Kajol, Vishal Jethwa Deliver Heartfelt Performances in Revathy’s Film

Salaam Venky has that rare and remarkable thing: an understated, heart-wrenchingly moving Bollywood melodrama. Directed by Revathy, Salaam Venky is based on The Last Hurrah by Shrikant Murthy. The book is inspired by the true story of Kolavennu Venkatesh, a 24-year-old chess player who suffered from the rare degenerative disease Duchenne Muscular Dystrophy (DMD). Adapted for the screen by Sameer Arora, the story is primarily about a mother and son.


The 24-year-old chess player named Ventakesh Krishnan (played by Vishal Jethwa) is bravely battling the genetic disorder DMD. Venky is meant to lead a sickly worthless life and dies at the age of 16, his perseverance and soaring human spirit beat the odds to surprise medical science. He loves Hindi films and swears by the line from Hrishikesh Mukherjee’s Anand (1971): ‘Zindagi lambi nahi, badi honi chahiye.’

Wishing to donate his organs before he passes away, which he is told is against the law of the land, the ever-smiling Venkatesh challenges the state and law. With him is his supportive single mother Sujata Prasad (Kajol) who puts up a brave front as she embarks on an expedition to fulfill her dying son’s last wish of grating him euthanasia and allowing him for organ donation.

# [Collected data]
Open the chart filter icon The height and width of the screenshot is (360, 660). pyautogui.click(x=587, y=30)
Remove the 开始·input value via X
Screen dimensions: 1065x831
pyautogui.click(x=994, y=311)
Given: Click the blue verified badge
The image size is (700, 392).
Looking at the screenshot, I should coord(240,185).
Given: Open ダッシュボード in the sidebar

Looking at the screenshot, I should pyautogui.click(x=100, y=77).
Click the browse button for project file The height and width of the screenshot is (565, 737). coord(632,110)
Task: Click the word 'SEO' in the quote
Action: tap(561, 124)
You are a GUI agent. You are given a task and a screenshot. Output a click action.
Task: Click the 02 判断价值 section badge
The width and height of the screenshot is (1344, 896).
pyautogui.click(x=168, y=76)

# [The problem]
In the film review, who adapted Salaam Venky for the screen?

# [Solution below]
Sameer Arora